■ **Directions for this task**: With the records below as input, work out how many lines include the word "resolution". Give only the number.

■ **Data**:
* * * *
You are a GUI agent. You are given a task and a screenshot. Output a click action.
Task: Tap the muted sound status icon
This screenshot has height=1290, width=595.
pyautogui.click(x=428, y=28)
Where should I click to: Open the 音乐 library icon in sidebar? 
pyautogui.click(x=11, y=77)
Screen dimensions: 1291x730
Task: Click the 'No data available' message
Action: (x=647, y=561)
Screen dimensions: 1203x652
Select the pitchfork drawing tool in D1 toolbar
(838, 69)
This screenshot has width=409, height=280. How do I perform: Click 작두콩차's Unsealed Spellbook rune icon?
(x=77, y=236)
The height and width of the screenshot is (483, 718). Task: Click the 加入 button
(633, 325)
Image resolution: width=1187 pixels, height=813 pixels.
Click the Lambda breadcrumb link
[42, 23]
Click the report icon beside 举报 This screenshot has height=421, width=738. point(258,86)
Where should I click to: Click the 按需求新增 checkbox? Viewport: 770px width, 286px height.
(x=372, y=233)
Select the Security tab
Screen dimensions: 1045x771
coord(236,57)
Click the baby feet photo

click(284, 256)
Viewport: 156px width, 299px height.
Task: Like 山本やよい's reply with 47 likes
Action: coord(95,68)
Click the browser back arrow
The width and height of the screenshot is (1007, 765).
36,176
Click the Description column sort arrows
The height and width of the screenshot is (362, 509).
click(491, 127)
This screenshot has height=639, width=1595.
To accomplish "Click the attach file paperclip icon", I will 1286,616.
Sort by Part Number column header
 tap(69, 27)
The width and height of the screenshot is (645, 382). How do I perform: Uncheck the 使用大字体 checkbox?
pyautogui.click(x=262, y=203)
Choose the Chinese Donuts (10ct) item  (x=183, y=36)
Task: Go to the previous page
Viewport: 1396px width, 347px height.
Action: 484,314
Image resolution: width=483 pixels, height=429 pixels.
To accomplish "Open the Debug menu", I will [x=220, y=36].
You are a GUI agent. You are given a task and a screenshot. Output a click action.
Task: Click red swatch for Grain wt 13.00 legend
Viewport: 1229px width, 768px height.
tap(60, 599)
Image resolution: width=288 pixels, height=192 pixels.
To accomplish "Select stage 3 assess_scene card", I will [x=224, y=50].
* * * *
■ **Response**: 3